Klar – ein bisschen mehr geht immer und wäre sicherlich auch gegangen. Doch ein Blick auf die Tabelle zeigt deutlich den grossen Abstand zur oberen Hälfte. Ein Grund dafür ist sicherlich der fast gänzliche Verzicht auf das “5-Minuten-Gehacke” beim Training im Jugendbereich, was durchaus bei manchem mit allen Blitzwassern gewaschenen Gegner Punkte kostete.

 

Chillen in der Lounge

v.l.n.r. Roland, Lena, Pascal, Nico und Ritchie

Kaum war das Turnier beendet, sassen unsere vier Strategen wieder entspannt auf dem Sofa. Dabei stand das Event im Vorfeld unter keinem guten Stern. Es hagelte Absagen – von der ursprünglich geplanten Mannschaft blieb nur Ritchie übrig. Zum Glück liess sich Pascal trotz einer nicht nur in den Knochen steckenden Vorabi-Fete überreden, zumindest so zu tun als ob. Dazu kam noch Lena, die einen Tag vorher mit Engelszungen überredet wurde und Nico, der knappe zwei Stunden vor Turnierbeginn gar nicht mehr absagen konnte.

Die Einzelergebnisse

Wenn einer den Titel “Schlafmütze des Blitzschachs” verdient, kann er nur Nico heissen. Blitzschach ist einfach nicht sein Ding. Es wären sicherlich mehr Punkte drin gewesen, gäbe es diese hässliche Wort “Zeit” nicht.
Im Gegensatz dazu zeigte unsere Bullet-Queen Lena in den ersten drei Runden, was im Blitzschach alles möglich ist. Im Schnitt 30 Sekunden pro Partie brachten zwar keine Punkte, aber den Coach auf die Palme. Nach einigen beruhigenden Worten kam Lena ab der vierten Runde voll in Schwung, indem sie zeitlich drei Gänge zurückschaltete.
Blitzen ist einfach sein Ding. Was noch fehlt ist die Erfahrung, um die man sich bei unserem gerade mal elfjährigem Ritchie sicherlich keine Sorgen machen muss.

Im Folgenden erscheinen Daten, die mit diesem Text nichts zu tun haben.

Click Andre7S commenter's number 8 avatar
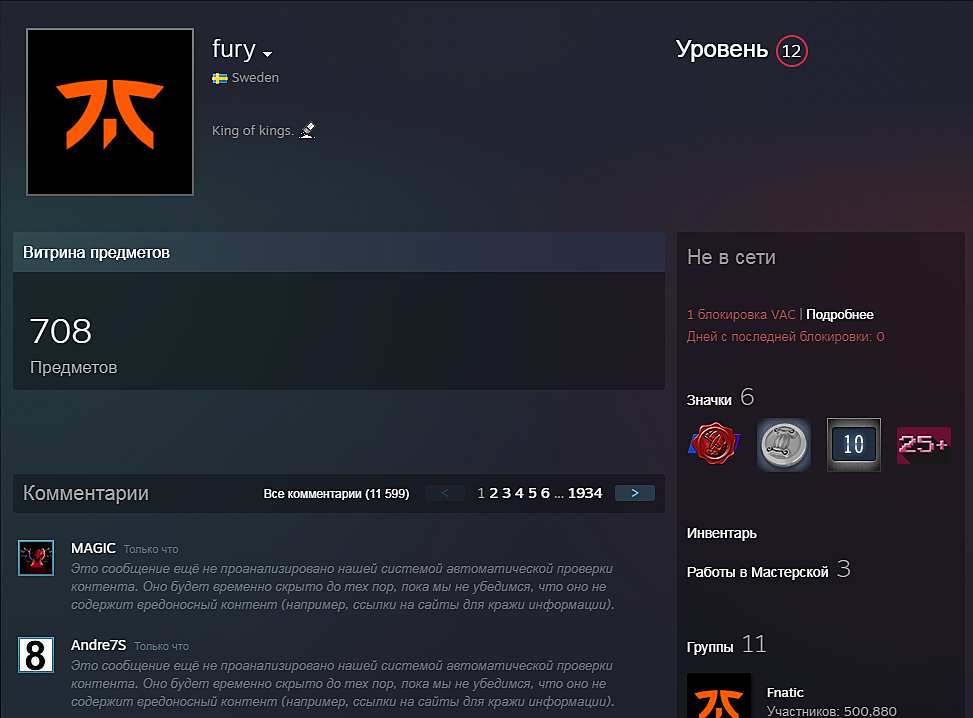The image size is (973, 718). [x=36, y=655]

Mit der drittbesten Leistung am zweiten Brett ist eigentlich alles gesagt. Und wenn Ritchie im nächsten Jahr die Erkenschwick-Phobie überwindet…doch daran denken wir erst im nächsten Jahr.
Die Punktausbeute von Pascal verhielt sich proportional zu seinen Einstellern. Aber wie schon erwähnt – wer schon einmal eine Vorabi-Fete erlebt hat, kann sich vorstellen, dass Pascal 1000 andere Dinge durch den Kopf gingen. Deshalb sind seine vier Punkte nicht hoch genug einzuschätzen.

Alle auf einen Blick

v.l.n.r. Michael, Nico Lena, Pascal, Richtie und Franz

Auf dem Foto, dass während der Siegerehrung entstand, sieht man neben unserem Vierer die beiden Hauptakteure des Turniers. Leider fehlte, wie übrigens bei allen anderen Events der Jugend, der Jugendwart des Bezirks, der scheinbar lieber den Aufschwung im stillen Kämmerlein feiert. Michael Glahn zeigte mit unermüdlichem Einsatz, dass Engagement im Bezirk durchaus was bewegen kann. Mit 10 Teams wurde nicht nur der alte Teilnehmerrekord gebrochen, es waren sogar mehr Teams als bei den Senioren am Start. Und mit kostenlosen Getränken, einen Preis für alle Teilnehmer und einer Siegerehrung, bei der alle Mannschaften bis zum Ende blieben, sollte eigentlich klar sein, wo die nächste Meisterschaft stattfindet. Wir werden auf jeden Fall wieder da sein.